● **Excerpt to read**
┏━━

In [1]:
import pandas as pd
import numpy as np
import re
from difflib import SequenceMatcher    # https://docs.python.org/3/library/difflib.html#difflib.get_close_matches
# from cleanco import cleanco   # would ne useful

# Unternehmensliste Interflex

In [2]:
ulist = pd.read_excel("Unternehmensliste_Interflex.xlsx")
ulist.head()

Unnamed: 0,Firmenname,Land,Postleitzahl,Ort,Straße und Hausnr.,USt.-IdNr.,ID
0,Bistum Essen,Deutschland,45127,Essen,Zwölfling 16,,801695.0
1,KBS Kleider Bauer Betriebs-GmbH,Österreich,2380,Perchtoldsdorf,Zwingenstr. 5,,850801.0
2,Elektro Ing-Plan GmbH Dresden,Deutschland,1187,Dresden,Zwickauer Straße 88,,851014.0
3,Netzdesign-Vobornik,Deutschland,71083,Herrenberg,Zwickauer Strasse 41,,
4,NILES-SIMMONS Industrieanlagen GmbH,Deutschland,9117,Chemnitz,Zwickauer Straße 355,DE140853999,802541.0


In [3]:
ulist = ulist.assign(Idtrack=lambda ulist: range(1, len(ulist)+1))
ulist_original = ulist.copy()

**Aim is to remove suffix and rest** ==> E.g: Sensient Imaging Technologies GmbH Chemiepark Bitterfeld-Wolfen

In [4]:
ulist["Firmenname"] = ulist["Firmenname"].str.lower()   # faster
# ulist[ulist['Firmenname'].str.endswith(tuple(suffix_list))] some finishes with gmbh some -gmbh and some even continues

In [5]:
# Suffix list for company names   (ordering is important! Will be fixed)

┗━━

● **Written exercise**
In the notebook excerpt above, which Excel file is loaded into the company list?

● **Supplied information**

┏━━

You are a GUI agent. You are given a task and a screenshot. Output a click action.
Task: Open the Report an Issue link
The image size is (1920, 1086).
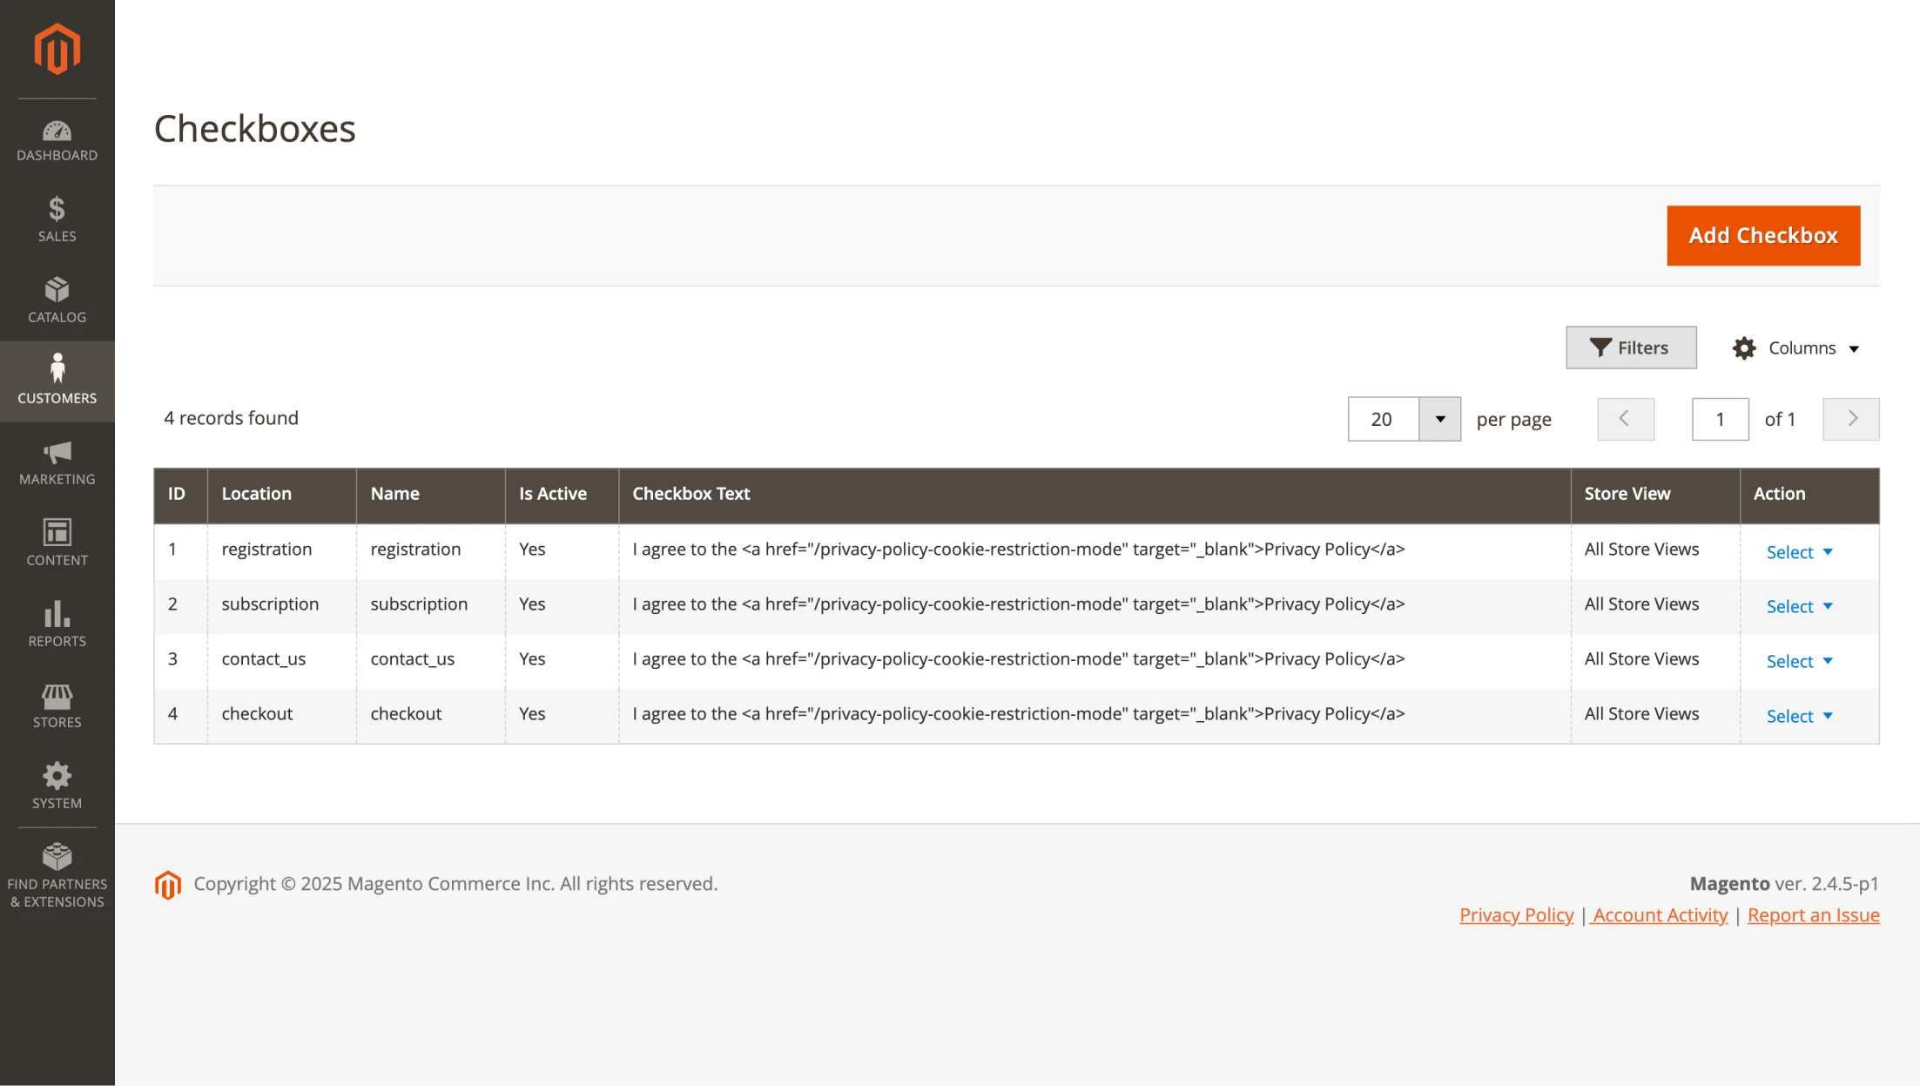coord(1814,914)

┗━━

● **Right answer**
Unternehmensliste_Interflex.xlsx